I know that getting a new job will not solve all the problems.  I know that a person who has continual problems in relationships, living situations, jobs, and daily interactions is probably herself the problem.  I’m hoping I’m not that type of person.  I desperately need to believe, though, that this new job, whatever promises it may hold, will allow to come home feeling like a human being, not a spent cog in a decrepit machine, and be able to greet my husband and my pets with the joy they deserve.  I often say that I don’t like working, that work is something that keeps us away from those we love, so that we can earn the money that allows us to be at home with those we love.  It helps if it’s something meaningful, something one enjoys, or at least can tolerate.  It’s no good, though, if it chews me up and spits me out ready to rampage at the first sentient being I speak to after 4:00pm.  It defeats the purpose. 

I hope my new job treats me like an adult, and allows me to feel like a human.

Soon, the office supply closet will be locked, just like the classroom supply closet.  There will be a requistion list we can fill out to ask weekly for a supply of things like copy paper, pens, writing tablets, tape, paper clips, and staples.  And allegedly, someone will come along and dole these things out to our waiting desks. 

Just pass out the paste, the crayons, and the paper, please.  Raise your hand nice and high, don’t call out, and you’ll get yours.  Dot, dot, not a lot. 

Now, maybe you’d think this would encourage us to keep track of our supplies better, to count each paper clip, to ask ourselves if we really need to make that next copy, to be mindful of our impact on the environment and our company’s bottom dollar.

Or maybe it’s stooping to the lowest denominator about alleged disappearance of alleged supplies (nothing mentioned overtly), or alleged rapid use of some supplies.  No investigations, no chances to see if anything actually gets used up any faster than it can be accounted for.

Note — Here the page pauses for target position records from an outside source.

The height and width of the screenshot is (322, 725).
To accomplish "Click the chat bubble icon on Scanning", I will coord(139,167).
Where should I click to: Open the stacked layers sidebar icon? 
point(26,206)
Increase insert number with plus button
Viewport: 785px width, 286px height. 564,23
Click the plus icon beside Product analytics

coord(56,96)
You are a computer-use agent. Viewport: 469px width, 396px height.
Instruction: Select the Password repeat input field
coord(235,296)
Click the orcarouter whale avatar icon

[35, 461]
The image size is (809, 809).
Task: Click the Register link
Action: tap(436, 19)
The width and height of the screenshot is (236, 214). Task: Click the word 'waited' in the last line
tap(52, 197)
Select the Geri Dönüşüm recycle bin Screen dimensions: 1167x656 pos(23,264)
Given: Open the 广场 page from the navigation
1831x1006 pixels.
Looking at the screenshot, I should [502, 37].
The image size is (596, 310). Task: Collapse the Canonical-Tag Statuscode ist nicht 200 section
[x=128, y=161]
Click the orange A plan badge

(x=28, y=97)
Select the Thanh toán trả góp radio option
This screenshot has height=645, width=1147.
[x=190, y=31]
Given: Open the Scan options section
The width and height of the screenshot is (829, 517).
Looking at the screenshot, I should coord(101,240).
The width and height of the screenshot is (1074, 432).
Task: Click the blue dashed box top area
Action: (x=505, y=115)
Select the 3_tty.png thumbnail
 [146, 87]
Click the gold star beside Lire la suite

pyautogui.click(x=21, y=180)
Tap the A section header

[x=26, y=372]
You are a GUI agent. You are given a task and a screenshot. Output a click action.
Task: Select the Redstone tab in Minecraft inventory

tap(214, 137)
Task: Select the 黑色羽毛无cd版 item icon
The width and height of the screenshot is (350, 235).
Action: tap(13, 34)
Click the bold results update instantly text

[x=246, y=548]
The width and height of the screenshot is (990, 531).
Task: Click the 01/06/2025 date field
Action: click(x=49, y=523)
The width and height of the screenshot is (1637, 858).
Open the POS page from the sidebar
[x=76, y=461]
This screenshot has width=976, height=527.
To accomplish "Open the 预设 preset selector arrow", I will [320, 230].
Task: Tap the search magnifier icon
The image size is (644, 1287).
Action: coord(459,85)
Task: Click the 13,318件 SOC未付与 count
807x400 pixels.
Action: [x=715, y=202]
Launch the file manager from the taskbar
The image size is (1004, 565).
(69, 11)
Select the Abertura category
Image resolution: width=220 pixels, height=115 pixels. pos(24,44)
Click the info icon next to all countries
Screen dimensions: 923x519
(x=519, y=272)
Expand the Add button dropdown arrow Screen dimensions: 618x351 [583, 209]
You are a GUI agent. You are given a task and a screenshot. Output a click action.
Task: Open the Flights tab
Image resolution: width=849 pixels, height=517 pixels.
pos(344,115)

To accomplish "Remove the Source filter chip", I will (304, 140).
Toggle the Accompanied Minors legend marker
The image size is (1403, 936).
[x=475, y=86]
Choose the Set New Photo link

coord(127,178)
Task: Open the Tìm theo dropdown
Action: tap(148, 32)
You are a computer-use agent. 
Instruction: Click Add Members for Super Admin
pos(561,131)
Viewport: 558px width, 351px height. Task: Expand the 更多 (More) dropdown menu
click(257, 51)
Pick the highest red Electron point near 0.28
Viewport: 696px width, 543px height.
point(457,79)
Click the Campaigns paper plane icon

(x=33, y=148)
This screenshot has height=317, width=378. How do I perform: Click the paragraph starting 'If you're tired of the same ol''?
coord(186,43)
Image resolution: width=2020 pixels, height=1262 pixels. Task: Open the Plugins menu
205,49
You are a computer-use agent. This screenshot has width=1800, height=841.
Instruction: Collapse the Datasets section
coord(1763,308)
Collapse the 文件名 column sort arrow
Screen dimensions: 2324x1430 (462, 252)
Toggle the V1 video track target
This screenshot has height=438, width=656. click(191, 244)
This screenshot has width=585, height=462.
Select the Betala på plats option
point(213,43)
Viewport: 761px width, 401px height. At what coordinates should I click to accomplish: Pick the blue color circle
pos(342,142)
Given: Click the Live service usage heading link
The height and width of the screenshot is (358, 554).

Not sign-out lists so we can account for our own use, so we can track supplies.  Not even a memo, a staff meeting, or an announcement.  How did I find out?  The door was locked.

So I asked the secretary, who told me what is coming down the line. 

Just another instance of not treating us like adults.  This kind of management, if you can call it that, encourages, at the very least, hoarding.  And greedy grubbing for pens, push-pins, and post-its.  Mine, mine, mine.  No more “Sure, use my stapler; it’s in my top drawer.”  Now it’s every woman for herself, and every supply is sacred. 

I’ve seen this in children who are barely 3.  They’ve usually been in daycare since they were 6 weeks old.  At the least, they’ve been in daycares where there aren’t enough supplies for them to do their work.  A child’s work is play; his play is his work.  If he doesn’t have enough materials, enough blocks, enough sand, enough balls, enough tricycles, he will hoard, he will guard, he will become territorial.  I see this in all manner of preschoolers.  They’re the ones asking me, “Save this for me,” as they press a precious toy into my hand when they line up for the bathroom.  They’re the ones losing playtime in the gym because they’re concerned they’ll lose access to the one desirable/functional tricycle.  They dump out bins of toys and scoop the bulk towards their bodies.  They don’t actually build; they’re more concerned with defending turf.

And this is exactly what will happen in my office if I cannot go get a pen when someone’s made off with mine for the 4th time that day.  This is exactly what will happen when we start making storehouses deep within our desk drawers, with secret stashes of copy paper, file folders, and Sharpies. 

No one better touch my post-it notes, or I’m telling!